AUFGABENÜBERSICHT:
[1] Nenne alle chemischen Stoffe und Stoffgruppen, die der Text über das Haarefärben mit Namen anführt, ohne Produkte wie Farben oder Tönungen.
[2] Gib im Text über das Haarefärben den Abschnitt von „Daß aber Haarefärben“ bis „als krebserregend gelten.“ wieder und ersetze darin „Verbrauchermagazin“ durch „Testmagazin“.
[3] Schreibe den Text über das Haarefärben im Anschluss an seinen letzten Satz weiter.

TEXTAUSZUG:
:::
Daß aber Haarefärben geradzu "gefährlich" ist, wurde schon vor einigen Jahren in der Zeitschrift Ökotest veröffentlicht. Das Verbrauchermagazin hatte die Inhaltsstoffe von je 20 Rot- und Brauntönern untersuchen lassen, mit dem Ergebnis: ungenügend in sämtlichen Fällen. Wie die Süddeutsche Zeitung berichtete, hatte man in allen Produkten sogenannte aromatische Amine gefunden, von denen viele als krebserregend gelten.

Unter anderem werde in den meisten Haarfarben das giftige 2,5-Toluylendiamin eingesetzt. Von der Chemikalie sei bekannt, daß sie das Erbgut von Bakterien verändere und bei Ratten ungeborenen Nachwuchs schädigen könne.
(Süddeutsche Zeitung, 7. Januar 2004)

Ganz neu ist die Warnung nicht. Auch schon in der Zeit davor wurde der Verdacht geäußert, daß häufiges Haarefärben gesundheitsschädlich ist. Darüber, daß aromatische Amine wie Aniline oder Toluidine für einen Teil der jährlich rund 15.000 Blasenkrebsfälle in Deutschland verantwortlich sind, sollen sich die meisten Experten inzwischen einig sein. Als besonders gefährlich gelte neben dem beruflichen Kontakt mit Anilin-Farben auch das Rauchen. Die Abgase von Zigaretten enthalten ebenfalls aromatische Amine.
:::
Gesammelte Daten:
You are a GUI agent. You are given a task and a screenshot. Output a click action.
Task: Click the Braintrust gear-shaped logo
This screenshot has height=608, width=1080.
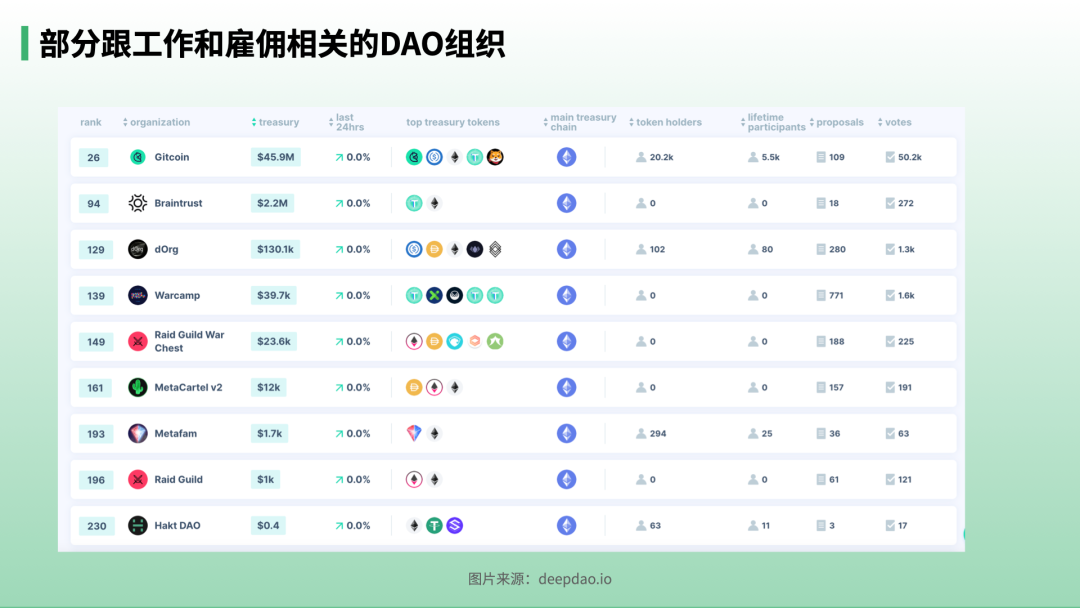pyautogui.click(x=138, y=203)
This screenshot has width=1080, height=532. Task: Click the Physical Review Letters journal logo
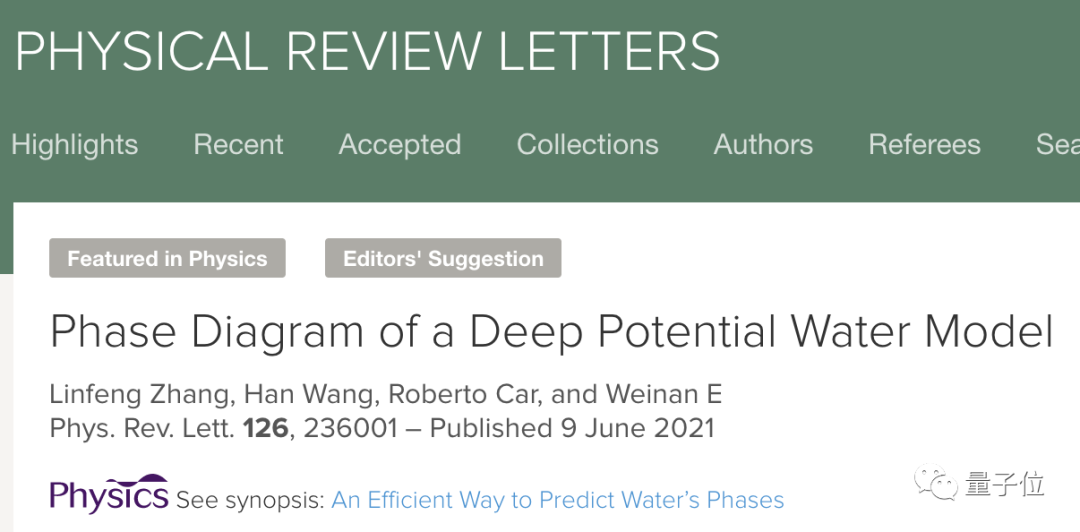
:::
LÖSUNGEN NACH AUFGABEN:
[1] aromatische Amine, 2,5-Toluylendiamin, Aniline, Toluidine

[2]
Daß aber Haarefärben geradzu "gefährlich" ist, wurde schon vor einigen Jahren in der Zeitschrift Ökotest veröffentlicht. Das Testmagazin hatte die Inhaltsstoffe von je 20 Rot- und Brauntönern untersuchen lassen, mit dem Ergebnis: ungenügend in sämtlichen Fällen. Wie die Süddeutsche Zeitung berichtete, hatte man in allen Produkten sogenannte aromatische Amine gefunden, von denen viele als krebserregend gelten.

[3]
Aromatische Aniline sind fettlöslich und dringen daher über Haut und Haar in den Organismus ein. Da sich die Abbaustoffe im Urin anreichern, muß vor allem die Blase die höchste Konzentration an diesen Giften aushalten. So lag der Verdacht auf der Hand, daß sich ein Drittel der Frauen sowie ein Zehntel der Männer, die sich in den westlichen Industrienationen die Haare regelmäßig färben, einer Gefahr durch diese Chemikalien aussetzen. Da Jugendliche immer früher anfangen, ihre Haare zu stylen und dabei auch gerne den natürlichen Farbton verändern, haben sich inzwischen die Prozentzahlen gefährdeter Mitmenschen statistisch um ein Vielfaches erhöht.

Schon vor drei Jahren wurde aus dem vermuteten Zusammenhang Blasenkrebs durch Haarfärbemittel eine Statistik im umgekehrten Sinne ausgewertet. In einer vor drei Jahren in der Fachzeitschrift International Journal of Cancer (Bd. 94, S. 905, 2001) erschienenen Studie waren die Haarfärbegewohnheiten von 900 Blasenkrebspatienten untersucht und mit 900 gesunden Studien-Teilnehmern verglichen worden.

Bereits nach einem Jahr monatlichen Haarefärbens verdoppeln danach Frauen ihr Blasenkrebs-Risiko. Nach mehr als 15 Jahren liegt die Gefahr statistisch gesehen dreimal so hoch. Zehn Jahre im Friseurberuf steigern das Risiko sogar auf den fünffachen Wert. Dies gilt laut der US-Studie allerdings nur für sogenannte dauerhafte Färbemittel.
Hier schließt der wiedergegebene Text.